**Exercise directions**
Render the items below as a numbered list, one line per entry, omitting blank lines.

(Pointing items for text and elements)
╔══

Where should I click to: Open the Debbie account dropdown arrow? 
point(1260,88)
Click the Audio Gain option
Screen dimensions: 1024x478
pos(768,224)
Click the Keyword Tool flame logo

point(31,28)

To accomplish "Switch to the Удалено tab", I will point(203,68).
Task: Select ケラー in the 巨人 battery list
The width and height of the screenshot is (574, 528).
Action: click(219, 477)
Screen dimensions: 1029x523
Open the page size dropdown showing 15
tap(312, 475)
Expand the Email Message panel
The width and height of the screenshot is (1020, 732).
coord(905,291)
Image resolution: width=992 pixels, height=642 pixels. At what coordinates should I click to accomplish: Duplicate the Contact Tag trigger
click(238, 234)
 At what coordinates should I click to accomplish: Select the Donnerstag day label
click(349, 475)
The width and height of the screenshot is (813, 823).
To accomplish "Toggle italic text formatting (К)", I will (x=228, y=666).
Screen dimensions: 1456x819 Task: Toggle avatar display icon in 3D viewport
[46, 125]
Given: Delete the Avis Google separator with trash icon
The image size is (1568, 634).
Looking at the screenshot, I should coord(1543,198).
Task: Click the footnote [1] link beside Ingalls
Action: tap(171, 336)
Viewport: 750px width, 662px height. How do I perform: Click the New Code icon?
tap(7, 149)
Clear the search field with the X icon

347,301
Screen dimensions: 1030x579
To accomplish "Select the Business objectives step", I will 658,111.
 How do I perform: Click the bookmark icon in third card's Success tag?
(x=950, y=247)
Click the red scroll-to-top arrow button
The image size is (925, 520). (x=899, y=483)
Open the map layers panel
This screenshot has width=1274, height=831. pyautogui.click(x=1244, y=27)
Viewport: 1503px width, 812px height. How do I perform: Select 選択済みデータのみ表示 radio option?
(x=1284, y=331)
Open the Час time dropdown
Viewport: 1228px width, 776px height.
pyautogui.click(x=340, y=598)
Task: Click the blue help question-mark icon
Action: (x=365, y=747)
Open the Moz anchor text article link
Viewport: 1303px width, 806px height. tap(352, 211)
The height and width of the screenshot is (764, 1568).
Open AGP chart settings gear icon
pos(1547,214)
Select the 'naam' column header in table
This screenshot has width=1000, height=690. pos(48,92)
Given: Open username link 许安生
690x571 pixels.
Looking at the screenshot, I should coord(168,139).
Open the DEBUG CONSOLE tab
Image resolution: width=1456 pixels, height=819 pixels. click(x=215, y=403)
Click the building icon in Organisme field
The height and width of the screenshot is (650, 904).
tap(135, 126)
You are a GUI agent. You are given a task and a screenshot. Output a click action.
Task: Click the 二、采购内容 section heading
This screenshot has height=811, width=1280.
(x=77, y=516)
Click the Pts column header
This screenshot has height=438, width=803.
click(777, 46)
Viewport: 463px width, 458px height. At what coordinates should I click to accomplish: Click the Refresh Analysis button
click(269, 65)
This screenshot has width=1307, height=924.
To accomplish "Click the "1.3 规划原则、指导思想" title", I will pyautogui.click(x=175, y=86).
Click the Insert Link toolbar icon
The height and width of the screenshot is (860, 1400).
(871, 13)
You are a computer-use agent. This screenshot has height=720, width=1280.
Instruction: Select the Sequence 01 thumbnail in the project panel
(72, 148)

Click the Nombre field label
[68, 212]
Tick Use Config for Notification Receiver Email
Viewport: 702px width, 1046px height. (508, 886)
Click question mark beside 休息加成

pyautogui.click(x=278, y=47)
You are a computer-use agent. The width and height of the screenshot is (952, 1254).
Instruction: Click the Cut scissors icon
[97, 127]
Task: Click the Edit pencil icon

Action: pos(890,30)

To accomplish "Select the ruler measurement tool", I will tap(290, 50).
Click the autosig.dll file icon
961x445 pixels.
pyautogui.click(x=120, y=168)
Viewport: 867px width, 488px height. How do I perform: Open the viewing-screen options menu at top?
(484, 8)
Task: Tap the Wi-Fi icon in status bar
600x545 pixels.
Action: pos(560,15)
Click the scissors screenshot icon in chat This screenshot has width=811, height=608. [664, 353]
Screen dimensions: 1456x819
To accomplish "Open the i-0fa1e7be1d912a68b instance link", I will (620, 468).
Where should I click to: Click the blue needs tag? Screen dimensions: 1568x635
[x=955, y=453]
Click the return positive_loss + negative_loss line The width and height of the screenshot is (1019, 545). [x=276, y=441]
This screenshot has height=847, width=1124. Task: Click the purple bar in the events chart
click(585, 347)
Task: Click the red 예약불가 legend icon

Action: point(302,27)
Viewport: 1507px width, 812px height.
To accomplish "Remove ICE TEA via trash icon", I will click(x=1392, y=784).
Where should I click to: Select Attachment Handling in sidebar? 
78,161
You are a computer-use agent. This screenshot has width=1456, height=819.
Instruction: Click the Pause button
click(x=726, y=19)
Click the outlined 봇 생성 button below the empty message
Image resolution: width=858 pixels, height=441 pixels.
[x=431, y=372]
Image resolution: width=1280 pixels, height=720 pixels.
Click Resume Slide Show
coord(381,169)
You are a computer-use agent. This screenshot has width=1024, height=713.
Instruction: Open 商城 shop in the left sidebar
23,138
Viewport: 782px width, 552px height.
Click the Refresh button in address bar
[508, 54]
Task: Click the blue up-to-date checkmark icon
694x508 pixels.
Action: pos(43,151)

╚══

**Expected answer**
1. Where should I click to: Open the Debbie account dropdown arrow? 
2. point(1260,88)
3. Click the Audio Gain option
4. Screen dimensions: 1024x478
5. pos(768,224)
6. Click the Keyword Tool flame logo
7. point(31,28)
8. To accomplish "Switch to the Удалено tab", I will point(203,68).
9. Task: Select ケラー in the 巨人 battery list
10. The width and height of the screenshot is (574, 528).
11. Action: click(219, 477)
12. Screen dimensions: 1029x523
13. Open the page size dropdown showing 15
14. tap(312, 475)
15. Expand the Email Message panel
16. The width and height of the screenshot is (1020, 732).
17. coord(905,291)
18. Image resolution: width=992 pixels, height=642 pixels. At what coordinates should I click to accomplish: Duplicate the Contact Tag trigger
19. click(238, 234)
20.  At what coordinates should I click to accomplish: Select the Donnerstag day label
21. click(349, 475)
22. The width and height of the screenshot is (813, 823).
23. To accomplish "Toggle italic text formatting (К)", I will (x=228, y=666).
24. Screen dimensions: 1456x819 Task: Toggle avatar display icon in 3D viewport
25. [46, 125]
26. Given: Delete the Avis Google separator with trash icon
27. The image size is (1568, 634).
28. Looking at the screenshot, I should coord(1543,198).
29. Task: Click the footnote [1] link beside Ingalls
30. Action: tap(171, 336)
31. Viewport: 750px width, 662px height. How do I perform: Click the New Code icon?
32. tap(7, 149)
33. Clear the search field with the X icon
34. 347,301
35. Screen dimensions: 1030x579
36. To accomplish "Select the Business objectives step", I will 658,111.
37.  How do I perform: Click the bookmark icon in third card's Success tag?
38. (x=950, y=247)
39. Click the red scroll-to-top arrow button
40. The image size is (925, 520). (x=899, y=483)
41. Open the map layers panel
42. This screenshot has width=1274, height=831. pyautogui.click(x=1244, y=27)
43. Viewport: 1503px width, 812px height. How do I perform: Select 選択済みデータのみ表示 radio option?
44. (x=1284, y=331)
45. Open the Час time dropdown
46. Viewport: 1228px width, 776px height.
47. pyautogui.click(x=340, y=598)
48. Task: Click the blue help question-mark icon
49. Action: (x=365, y=747)
50. Open the Moz anchor text article link
51. Viewport: 1303px width, 806px height. tap(352, 211)
52. The height and width of the screenshot is (764, 1568).
53. Open AGP chart settings gear icon
54. pos(1547,214)
55. Select the 'naam' column header in table
56. This screenshot has width=1000, height=690. pos(48,92)
57. Given: Open username link 许安生
58. 690x571 pixels.
59. Looking at the screenshot, I should coord(168,139).
60. Open the DEBUG CONSOLE tab
61. Image resolution: width=1456 pixels, height=819 pixels. click(x=215, y=403)
62. Click the building icon in Organisme field
63. The height and width of the screenshot is (650, 904).
64. tap(135, 126)
65. You are a GUI agent. You are given a task and a screenshot. Output a click action.
66. Task: Click the 二、采购内容 section heading
67. This screenshot has height=811, width=1280.
68. (x=77, y=516)
69. Click the Pts column header
70. This screenshot has height=438, width=803.
71. click(777, 46)
72. Viewport: 463px width, 458px height. At what coordinates should I click to accomplish: Click the Refresh Analysis button
73. click(269, 65)
74. This screenshot has width=1307, height=924.
75. To accomplish "Click the "1.3 规划原则、指导思想" title", I will pyautogui.click(x=175, y=86).
76. Click the Insert Link toolbar icon
77. The height and width of the screenshot is (860, 1400).
78. (871, 13)
79. You are a computer-use agent. This screenshot has height=720, width=1280.
80. Instruction: Select the Sequence 01 thumbnail in the project panel
81. (72, 148)
82. Click the Nombre field label
83. [68, 212]
84. Tick Use Config for Notification Receiver Email
85. Viewport: 702px width, 1046px height. (508, 886)
86. Click question mark beside 休息加成
87. pyautogui.click(x=278, y=47)
88. You are a computer-use agent. The width and height of the screenshot is (952, 1254).
89. Instruction: Click the Cut scissors icon
90. [97, 127]
91. Task: Click the Edit pencil icon
92. Action: pos(890,30)
93. To accomplish "Select the ruler measurement tool", I will tap(290, 50).
94. Click the autosig.dll file icon
95. 961x445 pixels.
96. pyautogui.click(x=120, y=168)
97. Viewport: 867px width, 488px height. How do I perform: Open the viewing-screen options menu at top?
98. (484, 8)
99. Task: Tap the Wi-Fi icon in status bar
100. 600x545 pixels.
101. Action: pos(560,15)
102. Click the scissors screenshot icon in chat This screenshot has width=811, height=608. [664, 353]
103. Screen dimensions: 1456x819
104. To accomplish "Open the i-0fa1e7be1d912a68b instance link", I will (620, 468).
105. Where should I click to: Click the blue needs tag? Screen dimensions: 1568x635
106. [x=955, y=453]
107. Click the return positive_loss + negative_loss line The width and height of the screenshot is (1019, 545). [x=276, y=441]
108. This screenshot has height=847, width=1124. Task: Click the purple bar in the events chart
109. click(585, 347)
110. Task: Click the red 예약불가 legend icon
111. Action: point(302,27)
112. Viewport: 1507px width, 812px height.
113. To accomplish "Remove ICE TEA via trash icon", I will click(x=1392, y=784).
114. Where should I click to: Select Attachment Handling in sidebar? 
115. 78,161
116. You are a computer-use agent. This screenshot has width=1456, height=819.
117. Instruction: Click the Pause button
118. click(x=726, y=19)
119. Click the outlined 봇 생성 button below the empty message
120. Image resolution: width=858 pixels, height=441 pixels.
121. [x=431, y=372]
122. Image resolution: width=1280 pixels, height=720 pixels.
123. Click Resume Slide Show
124. coord(381,169)
125. You are a computer-use agent. This screenshot has width=1024, height=713.
126. Instruction: Open 商城 shop in the left sidebar
127. 23,138
128. Viewport: 782px width, 552px height.
129. Click the Refresh button in address bar
130. [508, 54]
131. Task: Click the blue up-to-date checkmark icon
132. 694x508 pixels.
133. Action: pos(43,151)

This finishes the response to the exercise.